● Dataset

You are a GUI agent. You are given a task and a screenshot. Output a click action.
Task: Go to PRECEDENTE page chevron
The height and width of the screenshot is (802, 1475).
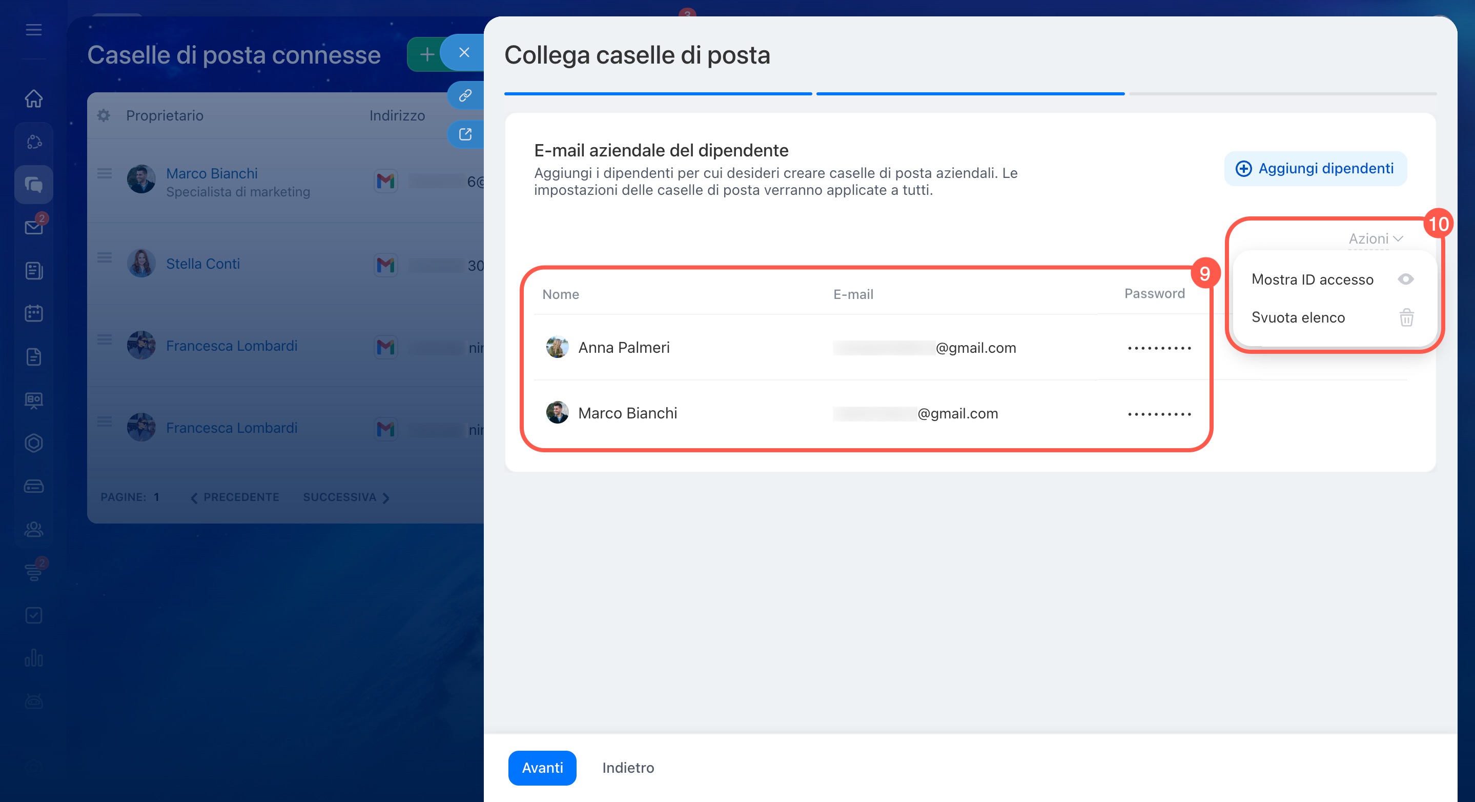194,498
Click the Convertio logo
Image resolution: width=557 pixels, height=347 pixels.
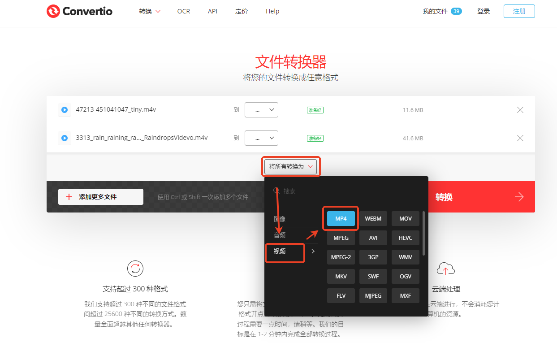pos(79,11)
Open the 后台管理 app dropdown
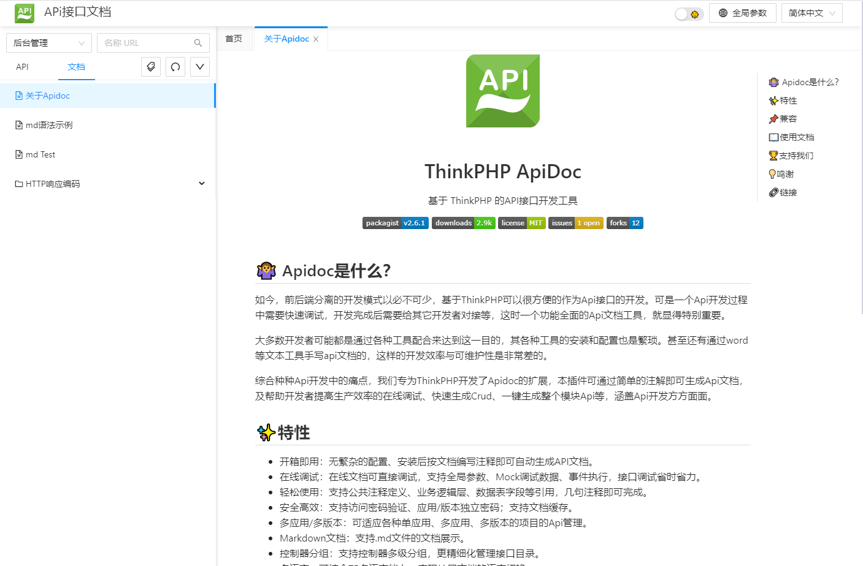The width and height of the screenshot is (863, 566). 49,43
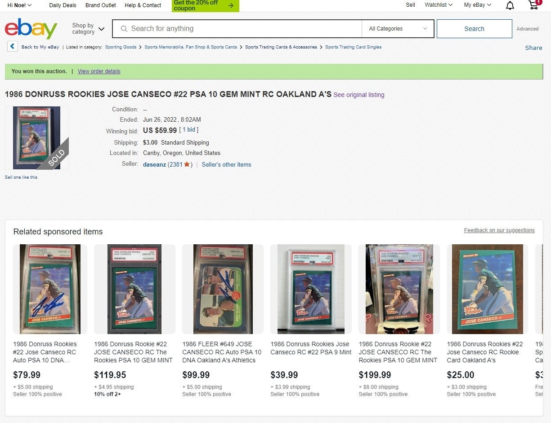Expand the Hi Noe account dropdown

coord(19,5)
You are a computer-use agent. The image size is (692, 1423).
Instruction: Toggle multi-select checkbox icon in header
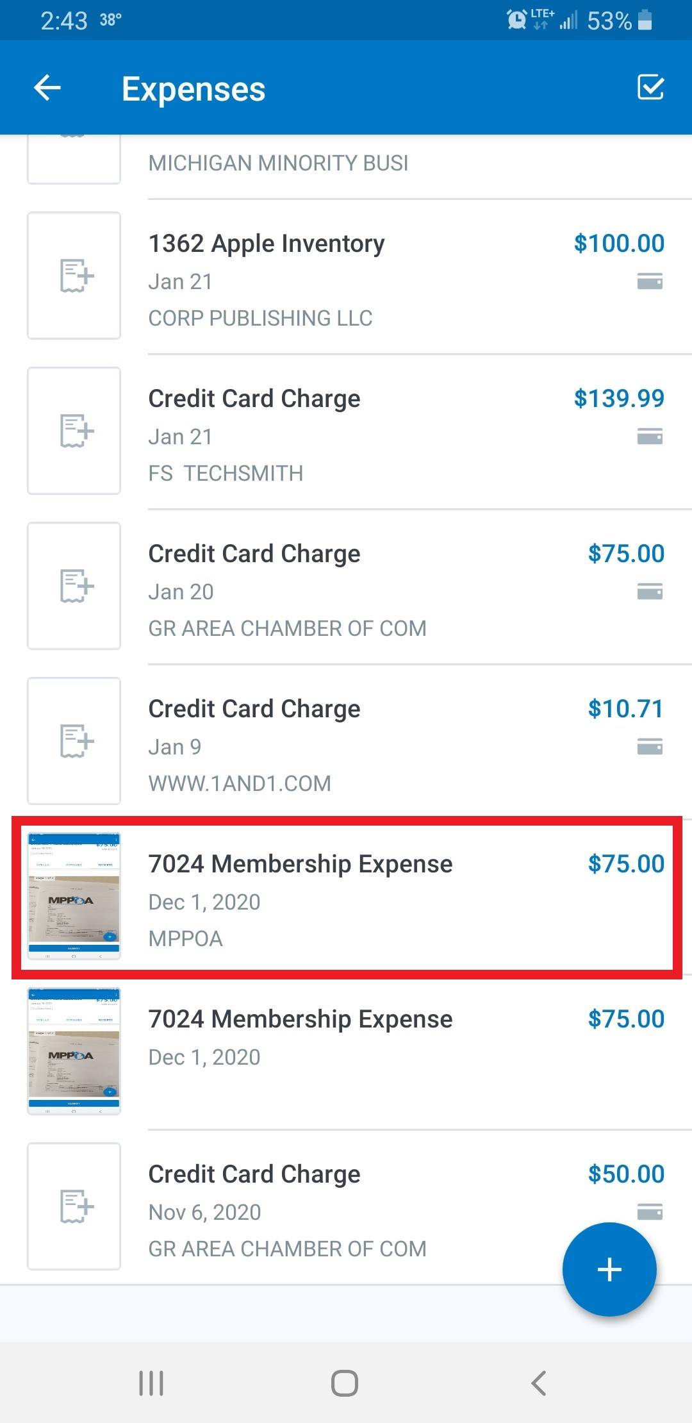pos(650,87)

● Do this
Rewrite every row above, replacing "agent" with "assistant" and changing nothing else. Leave the pictures out of your answer.

● Expected answer
You are a GUI assistant. You are given a task and a screenshot. Output a click action.
Task: Go to PRECEDENTE page chevron
The height and width of the screenshot is (802, 1475).
194,498
Click the Convertio logo
Image resolution: width=557 pixels, height=347 pixels.
pos(79,11)
Open the 后台管理 app dropdown
The width and height of the screenshot is (863, 566). 49,43
Expand the Hi Noe account dropdown

coord(19,5)
You are a computer-use assistant. The image size is (692, 1423).
Instruction: Toggle multi-select checkbox icon in header
pos(650,87)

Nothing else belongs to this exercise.